In other embodiments, the expression of the nucleic acid is externally controlled. For example, in one embodiment, the expression is externally controlled using the doxycycline Tet-On system.

The recombinant expression vectors may also contain a selectable marker gene which facilitates the selection of transformed or transfected host cells. Suitable selectable marker genes are genes encoding proteins such as G418 and hygromycin which confer resistance to some drugs, .beta.-galactosidase, chloramphenicol acetyltransferase, firefly luciferase, or an immunoglobulin or portion thereof such as the Fc portion of an immunoglobulin, for example, an IgG. The selectable markers may be introduced on a separate vector from the nucleic acid of interest.

Reporter genes are used for identifying potentially transfected cells and for evaluating the functionality of regulatory sequences. Reporter genes that encode for easily assayable proteins are well known in the art. In general, a reporter gene is a gene that is not present in or expressed by the recipient organism or tissue and that encodes a protein whose expression is manifested by some easily detectable property, e.g., enzymatic activity. Expression of the reporter gene is assayed at a suitable time after the DNA has been introduced into the recipient cells.

Suitable reporter genes may include genes encoding luciferase, beta-galactosidase, chloramphenicol acetyl transferase, secreted alkaline phosphatase, or the green fluorescent protein gene. Suitable expression systems are well known and may be prepared using well known techniques or obtained commercially. Internal deletion constructs may be generated using unique internal restriction sites or by partial digestion of non-unique restriction sites. Constructs may then be transfected into cells that display high levels of the miRNA polynucleotide and/or polypeptide expression. In general, the construct with the minimal 5′ flanking region showing the highest level of expression of reporter gene is identified as the promoter. Such promoter regions may be linked to a reporter gene and used to evaluate agents for the ability to modulate promoter-driven transcription.
------------------------
§ **EXERCISE GOAL**
Answer these questions from the excerpt on expression vectors, marking each answer with the letter of its question.
(a) What system is given as an example of externally controlling the expression of the nucleic acid?
(b) On what may the selectable markers be introduced?
(c) Which construct is generally identified as the promoter?

§ **THE DATA**
------------------------
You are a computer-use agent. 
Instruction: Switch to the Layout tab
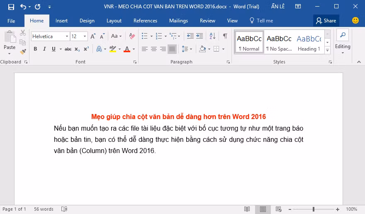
------------------------
§ **SOLUTION FOR THIS EXERCISE**
(a) The doxycycline Tet-On system.
(b) On a separate vector from the nucleic acid of interest.
(c) The construct with the minimal 5′ flanking region showing the highest level of expression of the reporter gene.